Сердитым жестом отмахнувшись от вновь вспыхнувших было аплодисментов, прядильщица продолжала:
— Почему? Сейчас скажу. Вот вы, когда бегаете, палку какую-то там друг другу передаете… Как она у вас называется?
— Эстафета! — ответило несколько голосов.
— Ну вот, эстафета, правильно… Так вот должна была я эту самую эстафету ей передать… А выходит, не передала. Вот первая моя вина….
Мать сурово посмотрела на дочь. Та сидела, втянув в плечи свою красивую голову, будто на нее и впрямь сыпались невидимые удары.

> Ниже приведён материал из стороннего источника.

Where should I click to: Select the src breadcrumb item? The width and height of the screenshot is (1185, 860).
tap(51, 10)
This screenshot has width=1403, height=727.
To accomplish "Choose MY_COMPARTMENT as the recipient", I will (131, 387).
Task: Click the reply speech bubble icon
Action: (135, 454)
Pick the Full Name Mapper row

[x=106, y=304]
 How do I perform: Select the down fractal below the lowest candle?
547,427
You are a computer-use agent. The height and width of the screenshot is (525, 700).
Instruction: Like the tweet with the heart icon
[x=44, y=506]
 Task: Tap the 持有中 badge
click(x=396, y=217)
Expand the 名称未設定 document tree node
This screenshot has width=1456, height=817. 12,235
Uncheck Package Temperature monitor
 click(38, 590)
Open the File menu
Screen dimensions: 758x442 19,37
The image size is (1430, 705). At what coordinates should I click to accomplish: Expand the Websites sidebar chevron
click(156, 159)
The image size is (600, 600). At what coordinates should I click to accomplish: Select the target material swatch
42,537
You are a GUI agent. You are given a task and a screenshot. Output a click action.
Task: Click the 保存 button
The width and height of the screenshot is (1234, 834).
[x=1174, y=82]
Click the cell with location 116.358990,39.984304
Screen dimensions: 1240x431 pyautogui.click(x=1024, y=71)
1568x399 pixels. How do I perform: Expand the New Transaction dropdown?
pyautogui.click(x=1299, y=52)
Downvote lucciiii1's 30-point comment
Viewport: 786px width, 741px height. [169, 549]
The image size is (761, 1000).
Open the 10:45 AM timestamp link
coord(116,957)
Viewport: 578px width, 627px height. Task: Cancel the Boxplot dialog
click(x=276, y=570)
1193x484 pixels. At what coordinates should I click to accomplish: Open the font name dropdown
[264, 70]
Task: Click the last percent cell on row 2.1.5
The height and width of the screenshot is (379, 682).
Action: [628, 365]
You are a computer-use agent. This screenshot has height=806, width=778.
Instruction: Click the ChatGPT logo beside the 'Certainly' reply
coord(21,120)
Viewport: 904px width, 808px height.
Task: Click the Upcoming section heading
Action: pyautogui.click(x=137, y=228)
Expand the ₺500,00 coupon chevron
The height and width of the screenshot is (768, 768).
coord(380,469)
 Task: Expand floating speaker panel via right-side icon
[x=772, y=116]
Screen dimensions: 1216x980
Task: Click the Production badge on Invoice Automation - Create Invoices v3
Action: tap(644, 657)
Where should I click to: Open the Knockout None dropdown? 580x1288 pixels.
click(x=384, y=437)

— А перед тобой, дочка, я виновата, что не остерегла тебя вовремя. — Теперь тишина в зале была такая, что слышно было, как тонко жужжат веретена, отделенные многими стенами. Ксении Степановне было не по себе. Ей казалось, что не только дочь, возлагавшая на нее все надежды, но и все эти ребята и девушки ждут от нее каких-то особых, важных, нужных слов, а ей нечего им сказать, кроме этих скороспелых, тут на собрании созревших мыслей. — Ну ничего, такая у нас страна: мать прозевает — люди ребенку попасть под колеса не дадут. Не знаю, что уж она тут вам в заключительном слове скажет, — это дело ее ума и её совести, а от меня вам за урок материнское спасибо!
Будто сбросив тяжелый груз, Ксения Степановна пошла было к выходу, но, что-то вспомнив, подняла руку, показывая, что хочет добавить. И опять слышно было, как шумят веретена. Она подошла к Федору Кошелеву, что сидел на краю скамьи, выставив в проход неживую, негнущуюся ногу, опустила руку ему на плечо.